Trump reinstates anti-abortion policy from the Reagan era

US President Donald Trump signs an executive order in the Oval Office of the White House in Washington, DC, January 23, 2017.
US President Donald Trump signs an executive order in the Oval Office of the White House in Washington, DC, January 23, 2017.

In one of his first acts as president on Monday, Donald Trump signed an anti-abortion executive order — a mere two days after millions of people took to the streets to protest Trump’s policies on women.

Trump also signed executive orders freezing federal hires and withdrawing from the Trans-Pacific Partnership deal.

The Mexico City Policy, also known as the Global Gag Rule (GGR), prohibits US funding being given to any international nongovernmental organizations (NGO) that offer family planning and reproductive health options if they include abortions.

The US spends about $600 million a year on international assistance for reproductive health and family planning.

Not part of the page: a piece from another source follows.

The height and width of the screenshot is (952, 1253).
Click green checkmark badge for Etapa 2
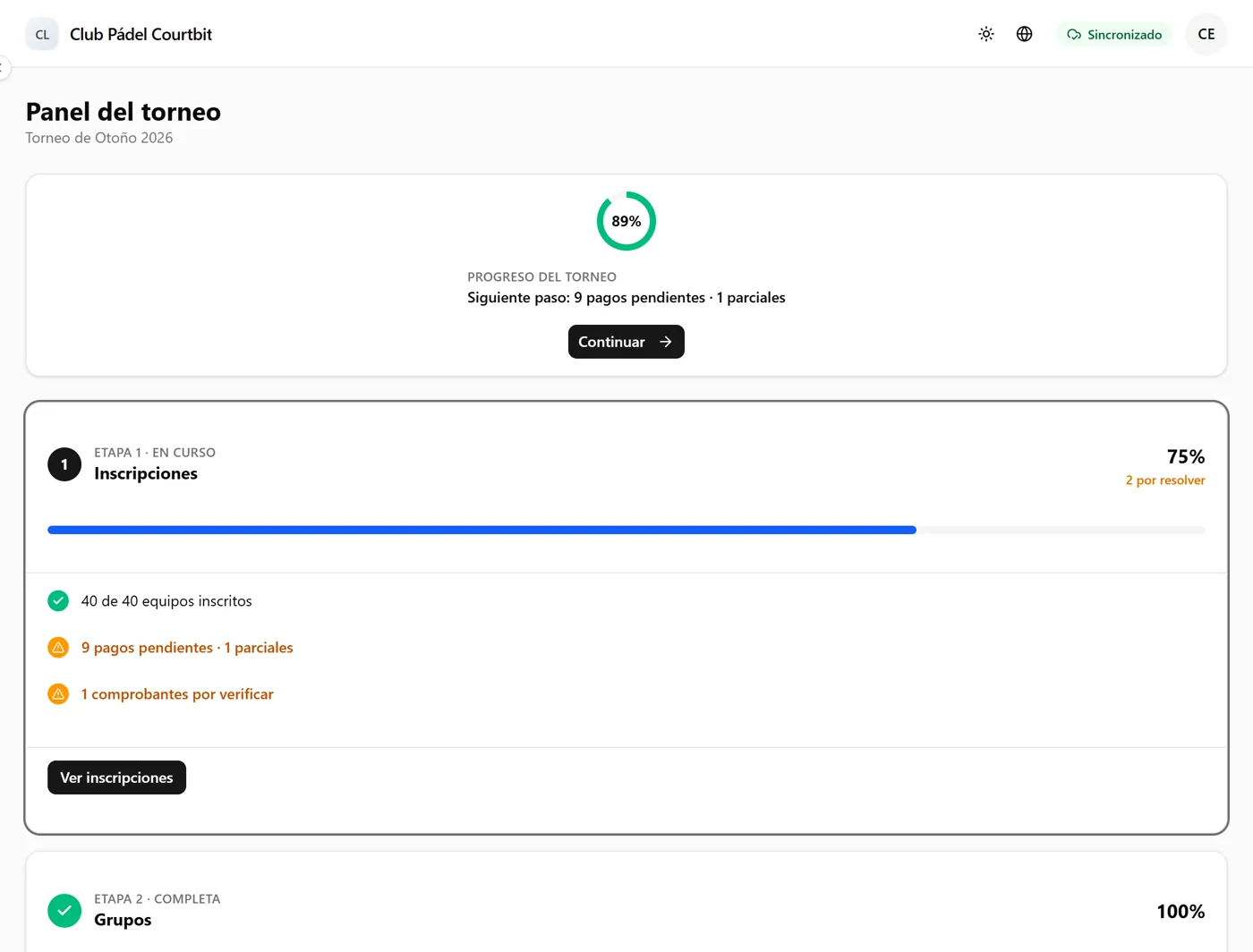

This makes it possible for 27 billion people to access contraceptive supplies and services. None of that money, however, is used for abortions. Under the 1973 Helms Amendment, no foreign assistance funds can be used to pay for abortions.

First put in place by Ronald Reagan in 1984, the GGR has come and gone with each new president that takes office. Bill Clinton did away with the policy, George W. Bush reinstated it, and Barack Obama revoked it again.

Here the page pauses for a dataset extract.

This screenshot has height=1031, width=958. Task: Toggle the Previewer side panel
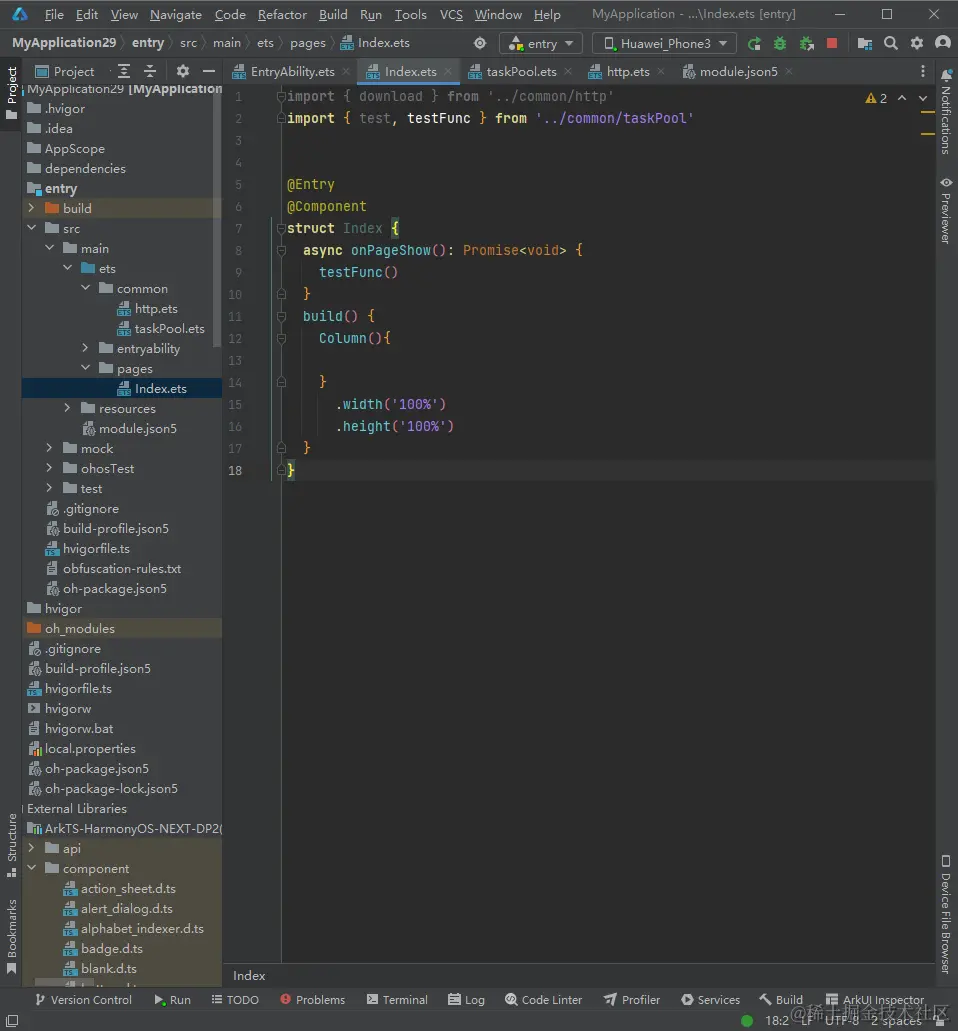pos(945,212)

Two of the biggest family planning NGOs, Marie Stopes Internations (MSI) and the International Planned Parenthood Federation (IPPF) have told BuzzFeed News that they will refuse to sign on to the policy.

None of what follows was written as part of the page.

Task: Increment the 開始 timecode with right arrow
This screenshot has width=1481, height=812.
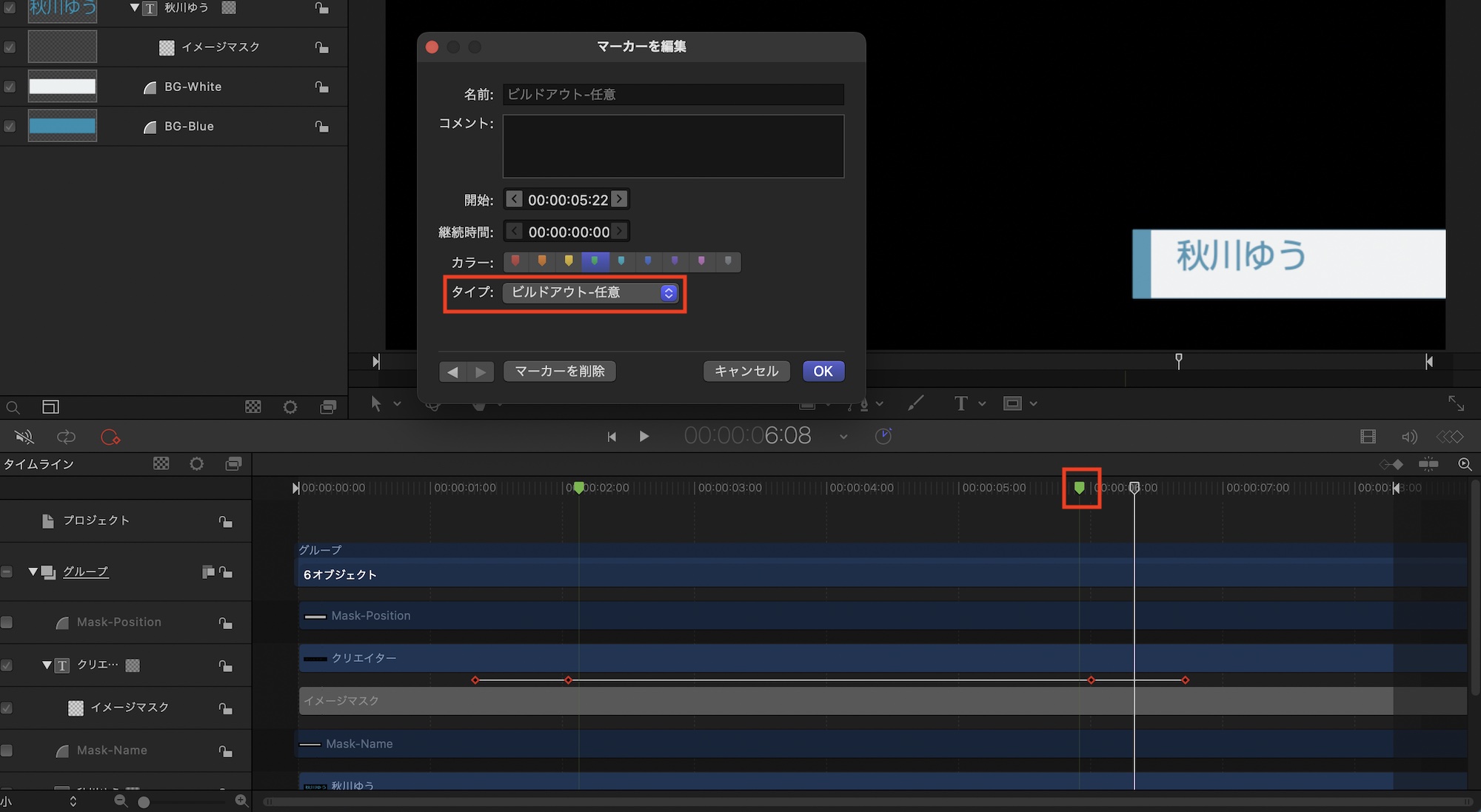Action: pos(620,199)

“The Global Gag Rule has nothing to do with funding for abortion, something already restricted by unfair federal law,”said Dawn Laguens of Planned Parenthood Federation of America said in a statement. “What the Gag does is prohibit international organizations from even mentioning abortion or providing information to women.”

“The world’s most vulnerable women will suffer as a direct result of this policy, which threatens to undermine years of efforts to improve women’s health worldwide,” she continued. “As the millions of women who marched this weekend in DC and across the country and around the globe made clear, the American people will not stand for attacks on women’s health or women’s rights, both here at home and abroad.”

The World Health Organization estimates that 21 million women a year have unsafe abortions. This makes up nearly 13% of all global maternal deaths.

Women’s March

On Saturday, a day after Trump’s inauguration, people all over the world gathered for Women’s Marches. They hoped to raise awareness of women’s rights and other civil liberties they fear are threatened by Trump.

Marches were held in 673 cities in all seven continents, according to the Women’s March website. Almost five million people participated, including over 1 million in Washington. New York and Los Angeles each had an estimated half a million marchers.

Many of the participants wore knitted pink cat-eared “pussyhats,” referencing Trump’s admission that he committed sexual assault in a tape released weeks before the election.

Celebrities also took part in many cities, some as speakers, and some as protesters. In Washington, America Ferrera, Scarlet Johansson, Alicia Keys, Janelle Monae, and Madonna were all speakers, while Melissa Benoist, Zendaya, Amber Tamblyn, and Ellen Page were also in attendance. Chelsea Handler led the march at the Sundance Film Festival, along with Charlize Theron, Ashley Judd, Nick Offerman, and Aisha Tyler. London’s march has Ian McKellan, Gillian Anderson, John C. Reilly, and Lin-Manuel Miranda. Vera Farmiga was in Vancouver, and Seth Rogen was in New Orleans. LA’s march had Miley Cyrus and Joseph Gordon-Levitt.

Jane Fonda, Mandy Moore, Gina Rodriguez, Helen Mirren, and Amy Schumer also took part.